If you're using relays, no. I hope you're not being paid to do it,
because then money moved from one person who doesn't know what they're doing,
to another person who doesn't know what they're doing.
That's what triacs are for.
 

Wendy

Joined Mar 24, 2008
23,421
The resistor keeps from loading the drive circuits too much, but with SSRs this isn't a problem. I suspect it will work fine from here. Yes, the resistor is necessary. Do you really have 28 separate SSRs? Those suckers are expesive. How much did you pay per unit, if you don't mind me asking? I buy mine used for $5-15 each.

The resistor seems a little low, but it should work. It is there to protect the LED driver circuitry from the capacitor. At 1000uF you are loading the drive circuit pretty hard, You might think about bumping the value of the resistor up just a little. If you can't then don't worry about it.


If you're using relays, no. I hope you're not being paid to do it,
because then money moved from one person who doesn't know what they're doing,
to another person who doesn't know what they're doing.
That's what triacs are for.
Art, you really ought to learn what Solid State Relays are before offering an opinion.
 

nomurphy

Joined Aug 8, 2005
567
I doubt that it is "multiplexing" as you say, more likely the LED segment is driven with a pulsed waveform to reduce LED power consumption without affecting the apparent brightness.

To rectify this, you want a peak detector.

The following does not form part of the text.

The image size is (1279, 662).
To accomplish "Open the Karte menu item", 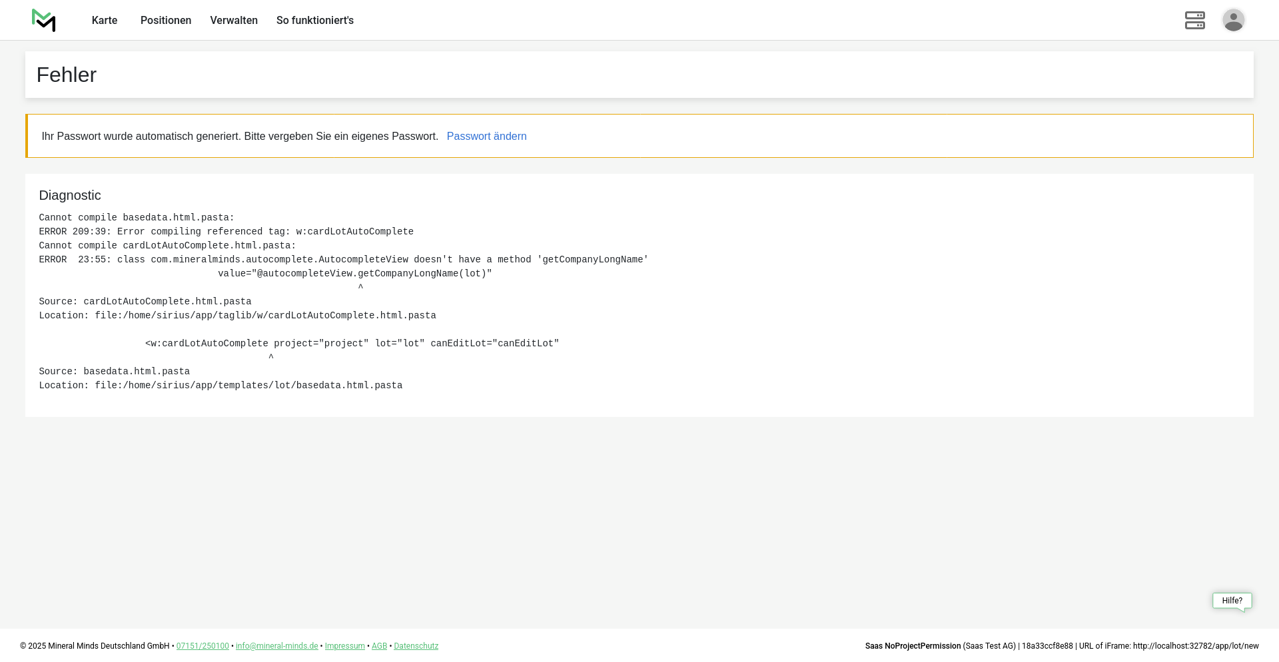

Place a diode and resistor (to limit the current draw from the segment driver) in series and into a capacitor to gnd. You may recognize this a a typical half-wave rectifier/filter circuit (sans the resistor). The resistor value should be selected to limit the current well below what the driver can source.

Connect the + cap to a comparator, with the reference set a bit below the typical value of the cap charge, the comparator can then drive a relay (either directly or via a FET), which will turn on the bulb.

When a segment is turned on, the pulses will charge the cap to a certain value. When this value exceeds the threshold setting on the comparator, the comparator output will switch and turn on the bulb. When the segment turns off, the capacitor will bleed off until it is below the comparator threshold and turn off the bulb. You may need to place a resistor in parallel with the cap in order to facilitate an appropriate turn-off time.
 

Wendy

Joined Mar 24, 2008
23,421
Did you check the schematic? It was definitely multiplexed, to reduce parts count. The problem (I've run into it before) is the two frequencies strobe together to create the flicker he was complaining about, the multiplex freq and the 60 hertz from the AC on the light bulbs. He just needed to turn on the SSR full time to eliminate it, which the integrator did.